RECORDS FOR PROCESSING:
━━━━━━
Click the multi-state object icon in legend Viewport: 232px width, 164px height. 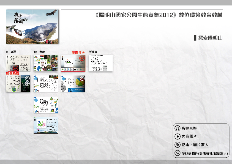(178, 153)
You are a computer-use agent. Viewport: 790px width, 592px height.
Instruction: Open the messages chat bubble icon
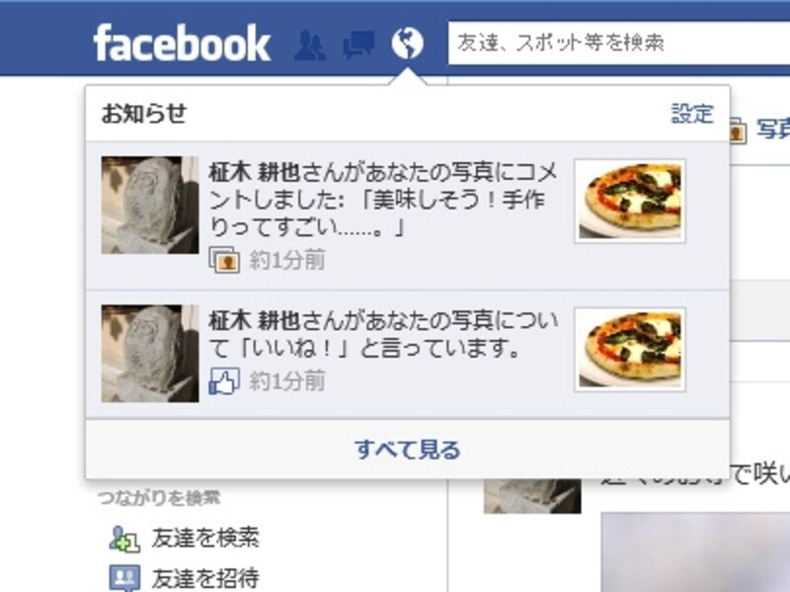[x=358, y=44]
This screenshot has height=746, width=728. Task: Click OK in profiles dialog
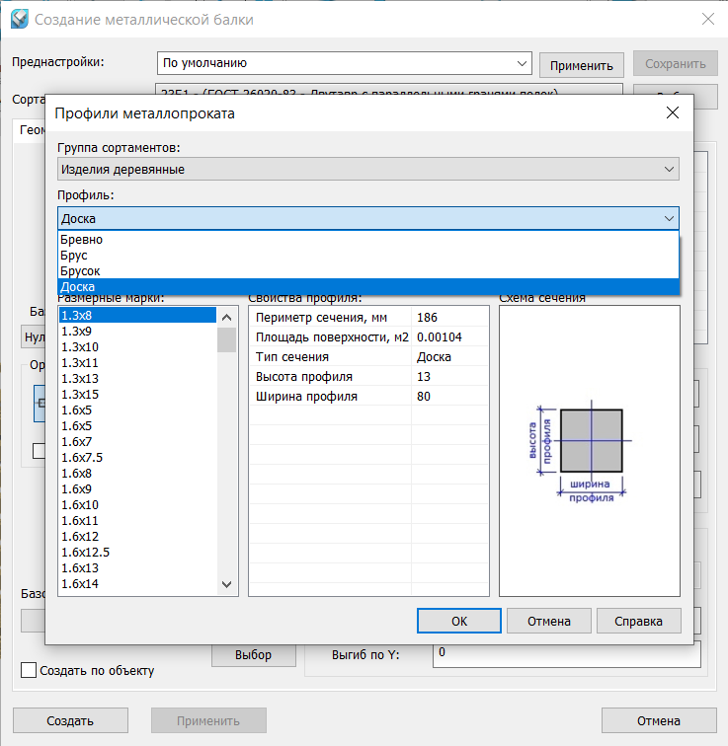coord(459,621)
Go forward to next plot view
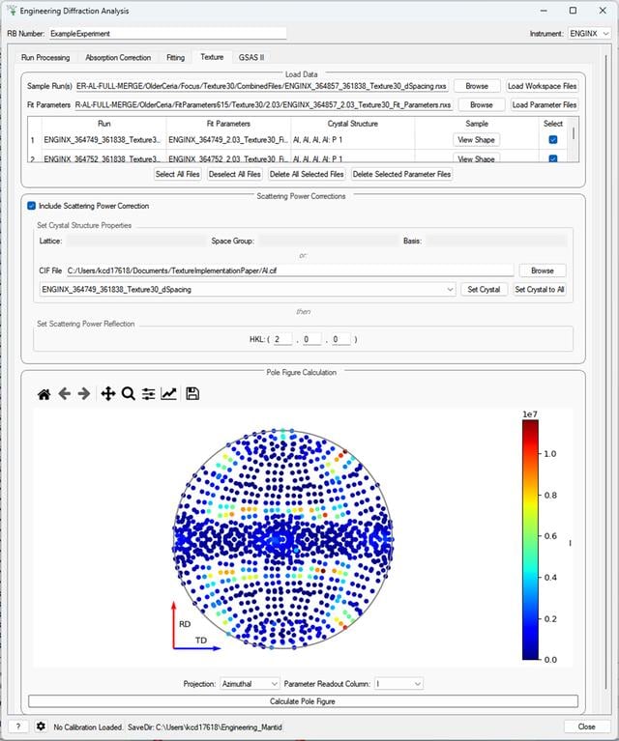619x741 pixels. coord(84,393)
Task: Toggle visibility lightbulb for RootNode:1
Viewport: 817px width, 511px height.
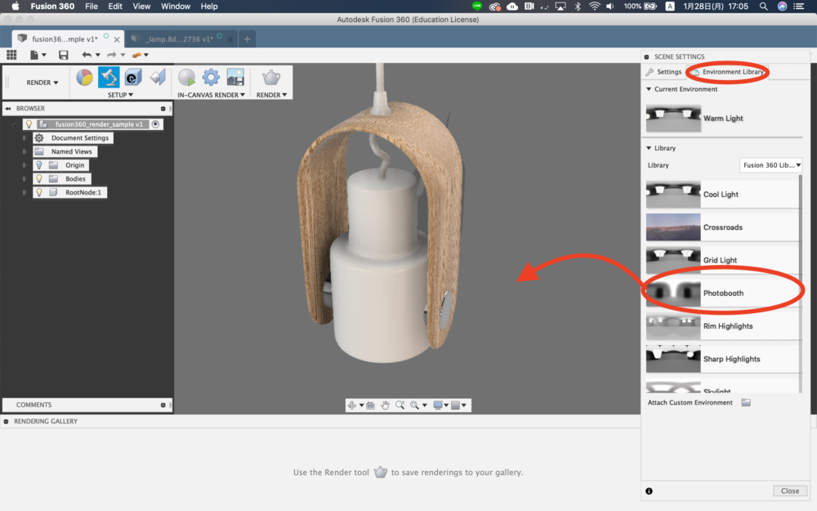Action: pos(38,192)
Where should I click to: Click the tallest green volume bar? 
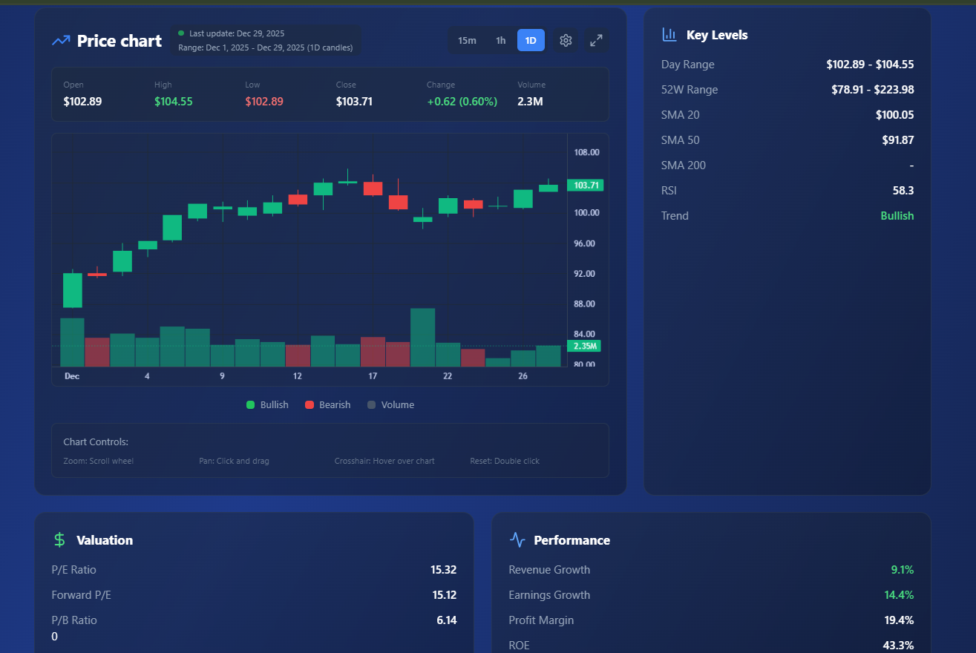(422, 336)

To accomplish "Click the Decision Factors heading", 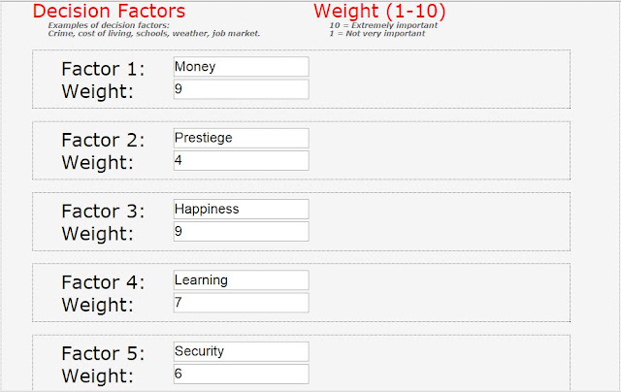I will coord(109,11).
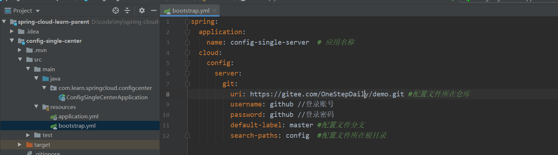Switch to the bootstrap.yml editor tab
This screenshot has width=558, height=155.
click(190, 10)
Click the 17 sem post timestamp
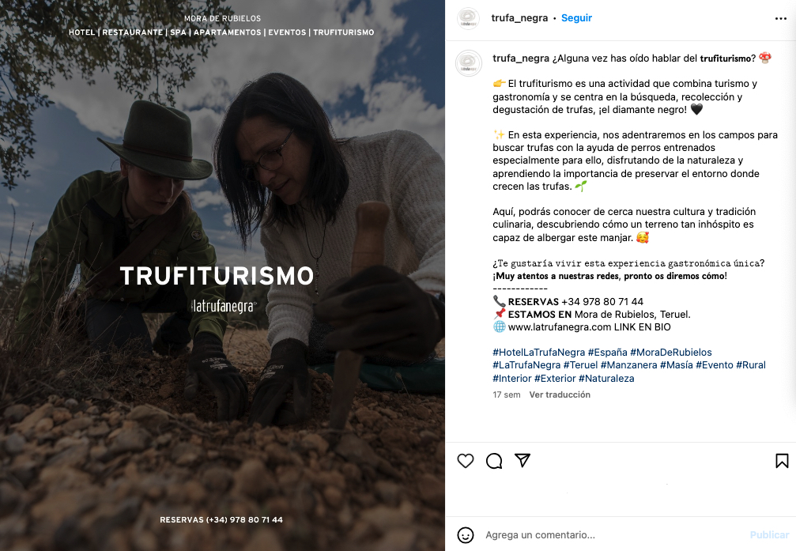This screenshot has height=551, width=796. [x=506, y=394]
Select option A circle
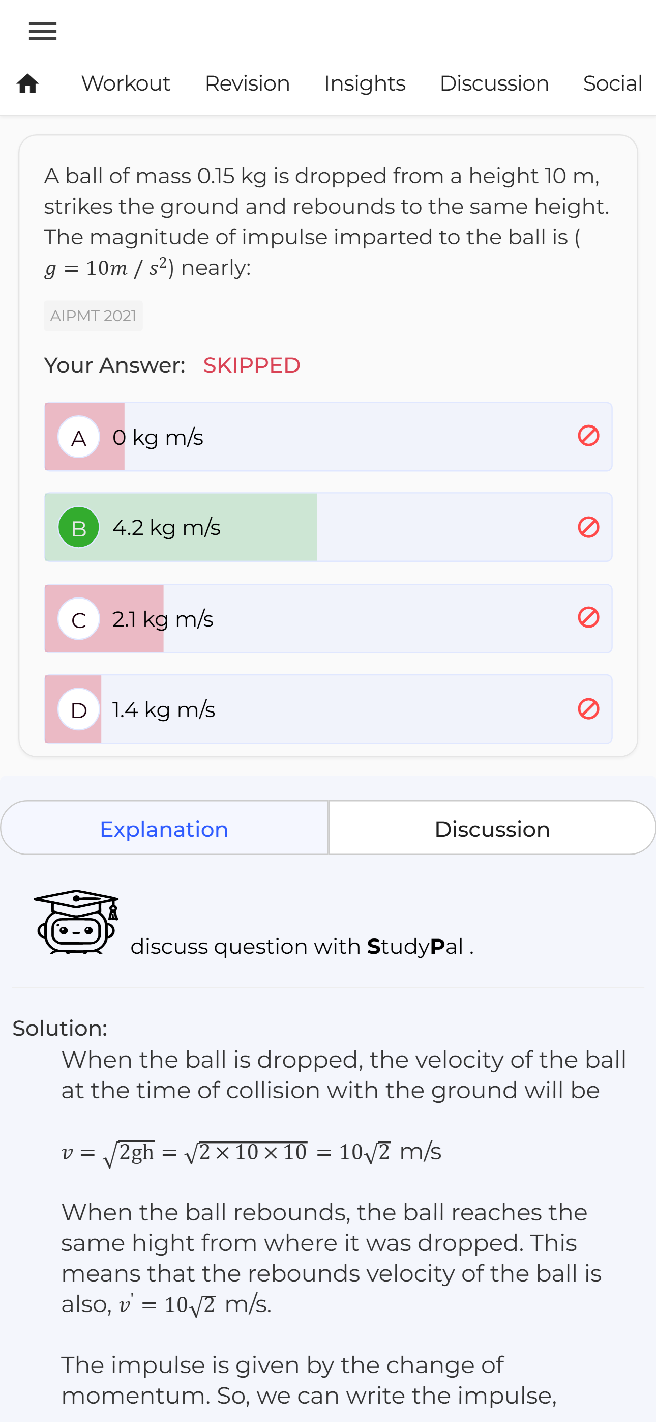The image size is (656, 1423). pyautogui.click(x=78, y=437)

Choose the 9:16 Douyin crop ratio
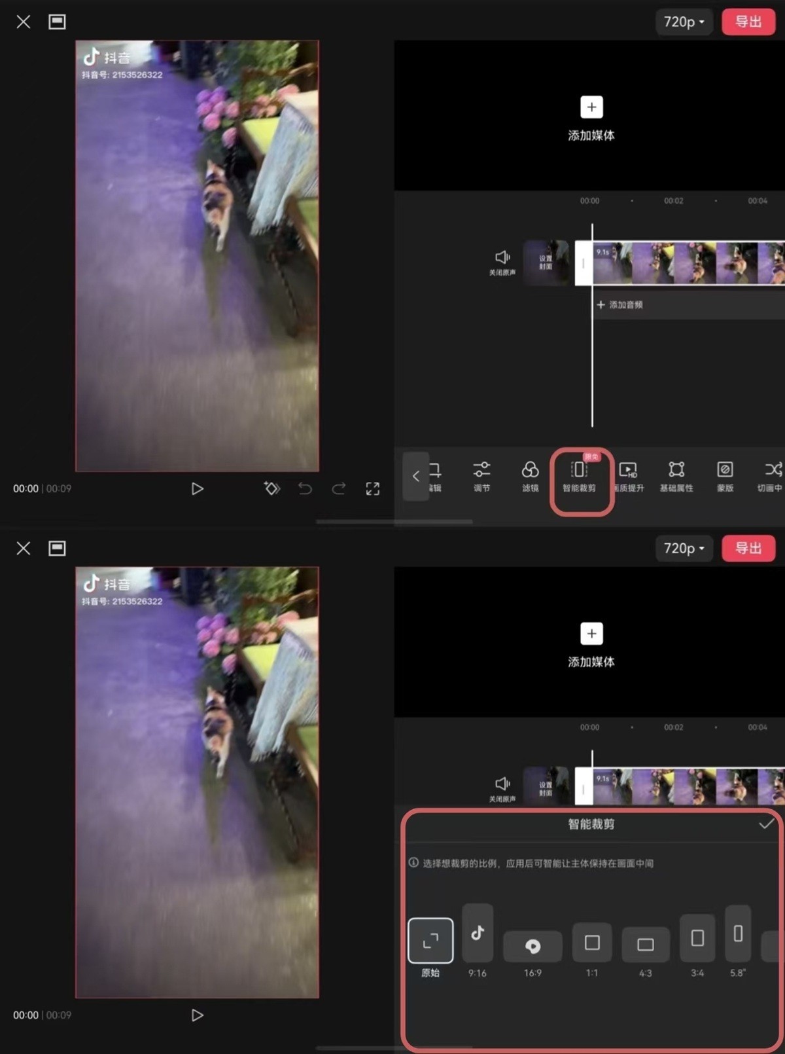click(x=478, y=941)
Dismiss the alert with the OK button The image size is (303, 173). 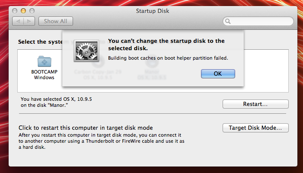coord(218,74)
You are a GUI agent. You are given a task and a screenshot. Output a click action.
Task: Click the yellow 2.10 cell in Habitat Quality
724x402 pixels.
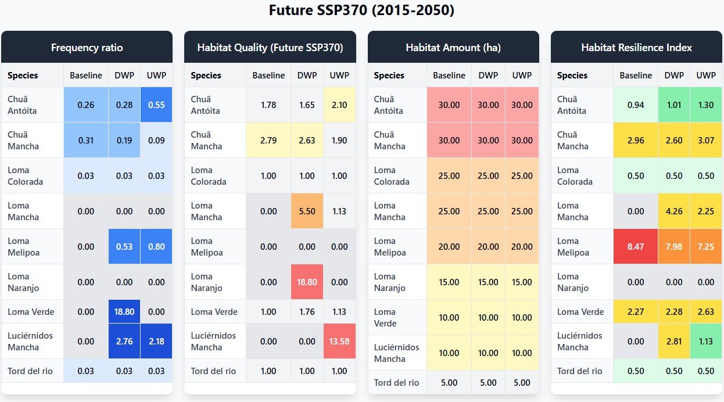tap(339, 105)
━━━━━━
WORK TASK: Check each line of the listing for "agent". Show those that have it.

SOLUTION FOR THIS EXERCISE:
You are a computer-use agent. Viewport: 790px width, 592px height.
You are a GUI agent. You are given a task and a screenshot. Output a click action.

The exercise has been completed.